= TASK DESCRIPTION =
Would you retype exactly the lines below, from the one containing "Click the Важн. column header" through the end of the entries, both ends included, but not the pictures?

DATA PROVIDED START

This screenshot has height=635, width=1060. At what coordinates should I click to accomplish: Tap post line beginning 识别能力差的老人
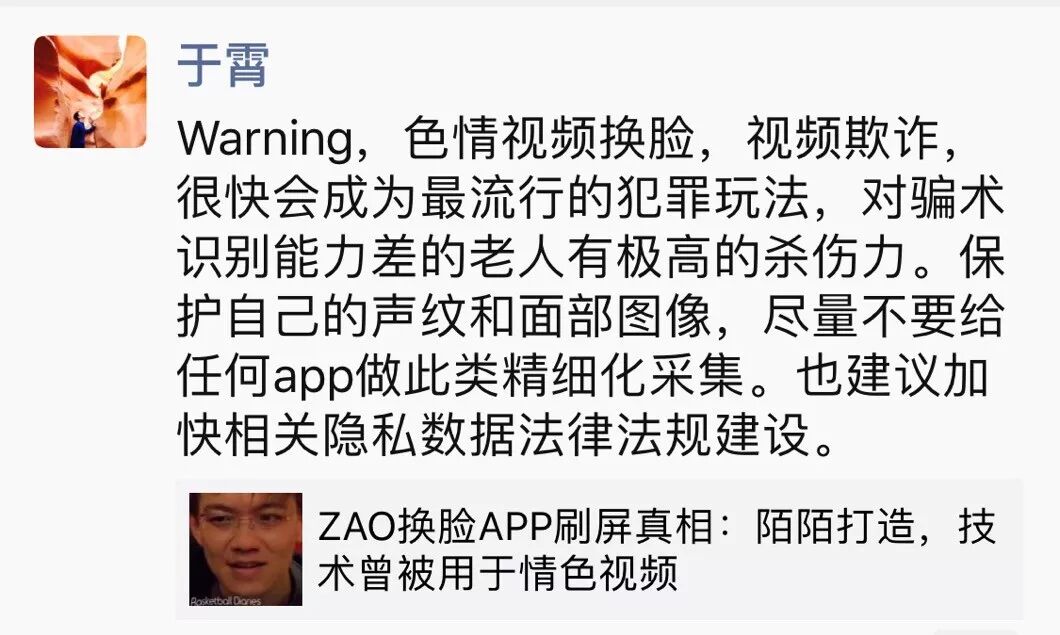tap(590, 258)
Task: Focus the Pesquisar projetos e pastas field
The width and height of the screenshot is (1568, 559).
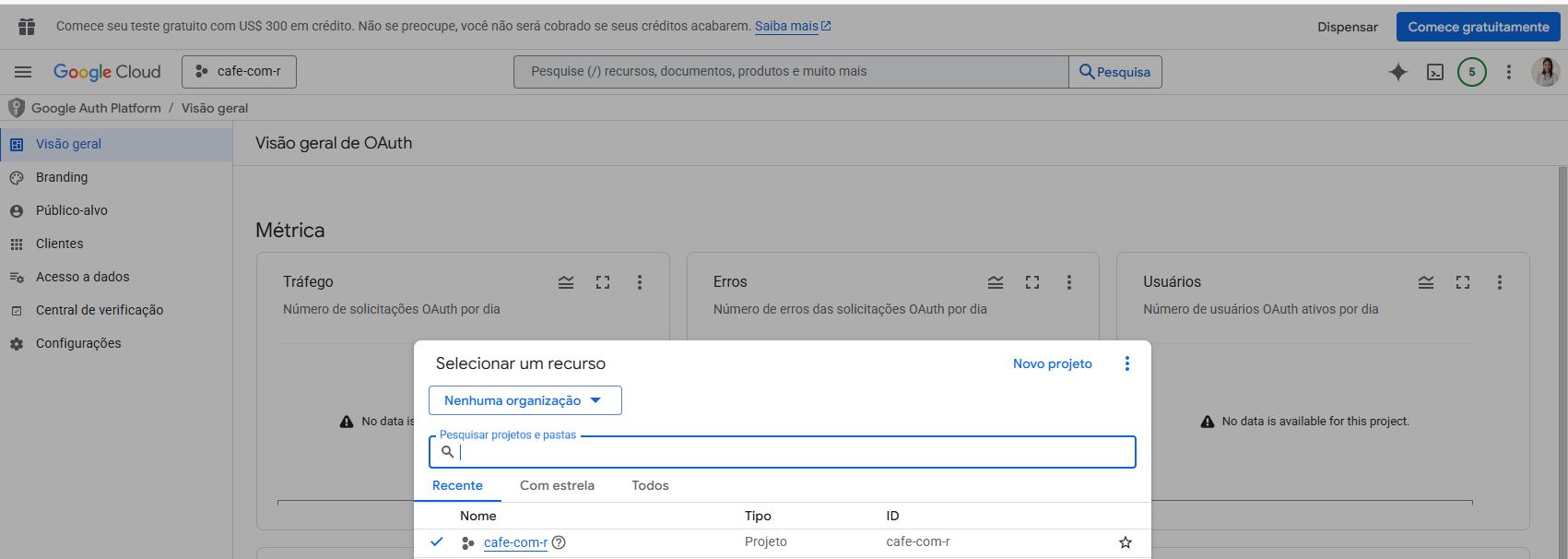Action: click(793, 452)
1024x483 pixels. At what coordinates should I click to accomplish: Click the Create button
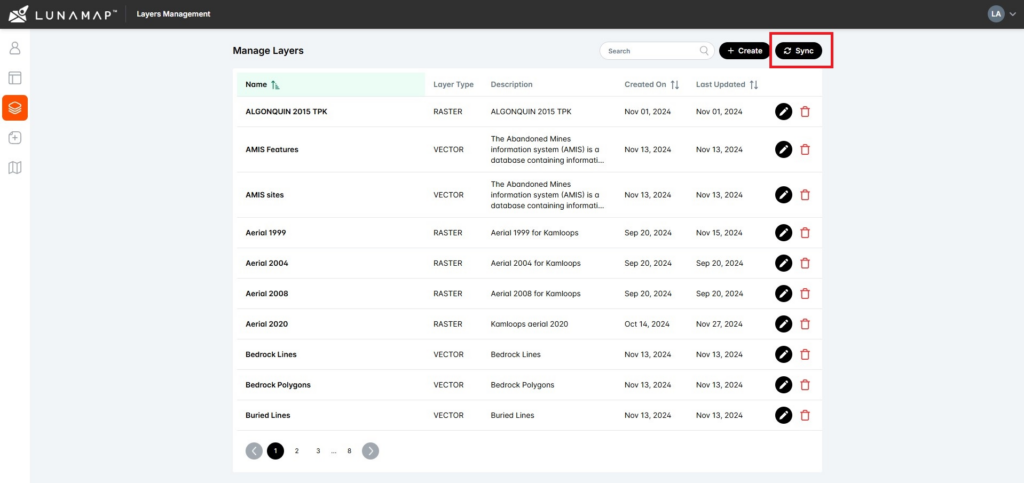pos(744,51)
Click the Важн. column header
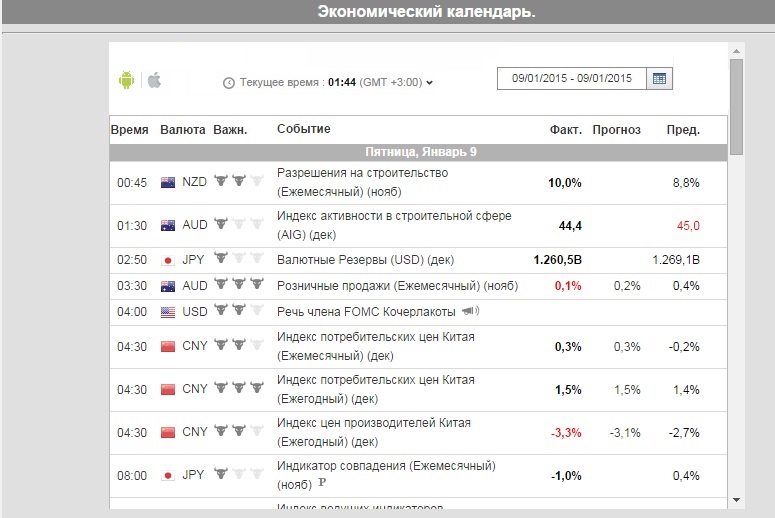The height and width of the screenshot is (518, 775). [231, 130]
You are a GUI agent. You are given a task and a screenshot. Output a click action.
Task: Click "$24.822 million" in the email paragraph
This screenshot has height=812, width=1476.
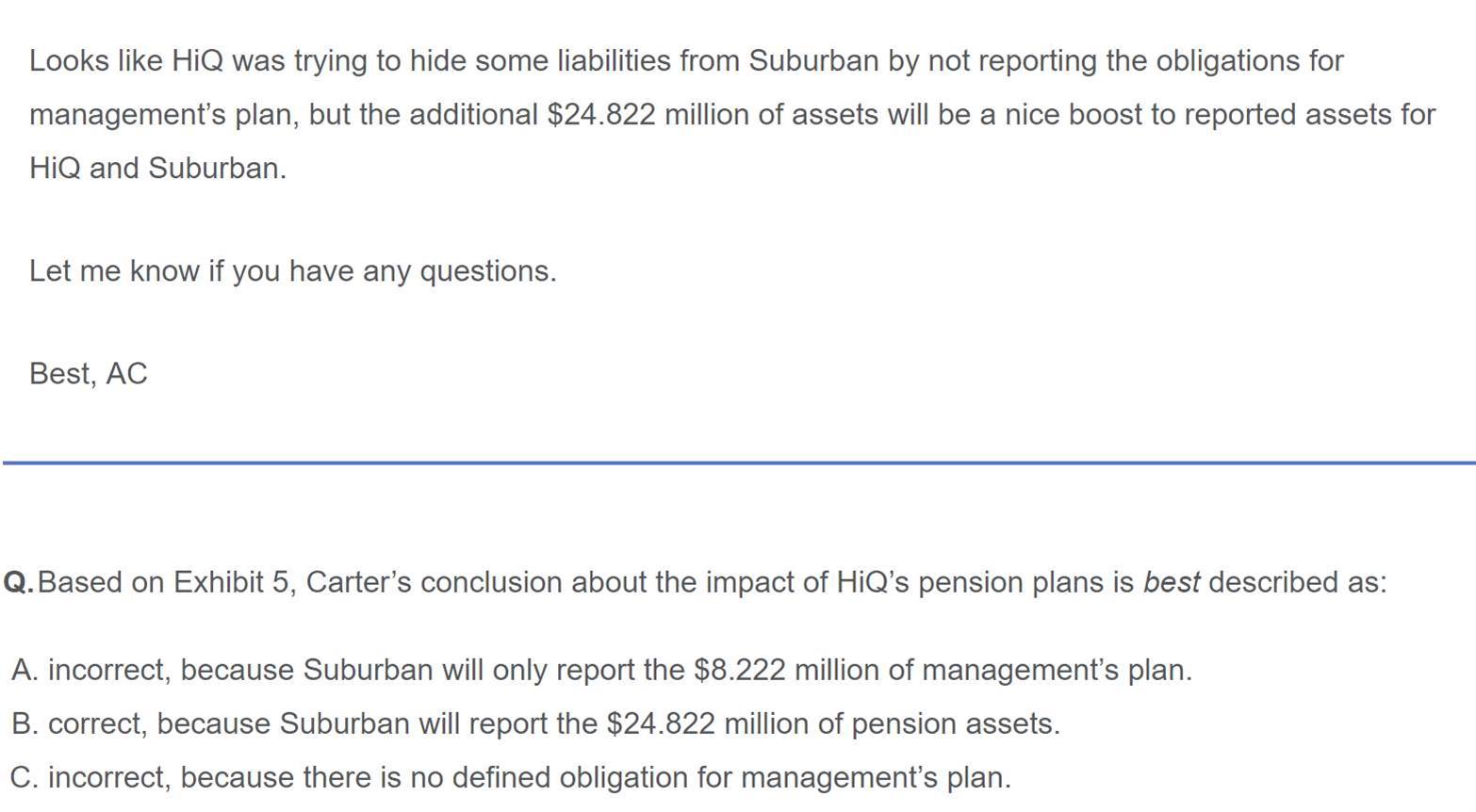[600, 114]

DATA PROVIDED END

= OUTPUT BELOW =
Click the Важн. column header
The height and width of the screenshot is (518, 775). [231, 130]
You are a GUI agent. You are given a task and a screenshot. Output a click action.
Task: Click "$24.822 million" in the email paragraph
This screenshot has height=812, width=1476.
[600, 114]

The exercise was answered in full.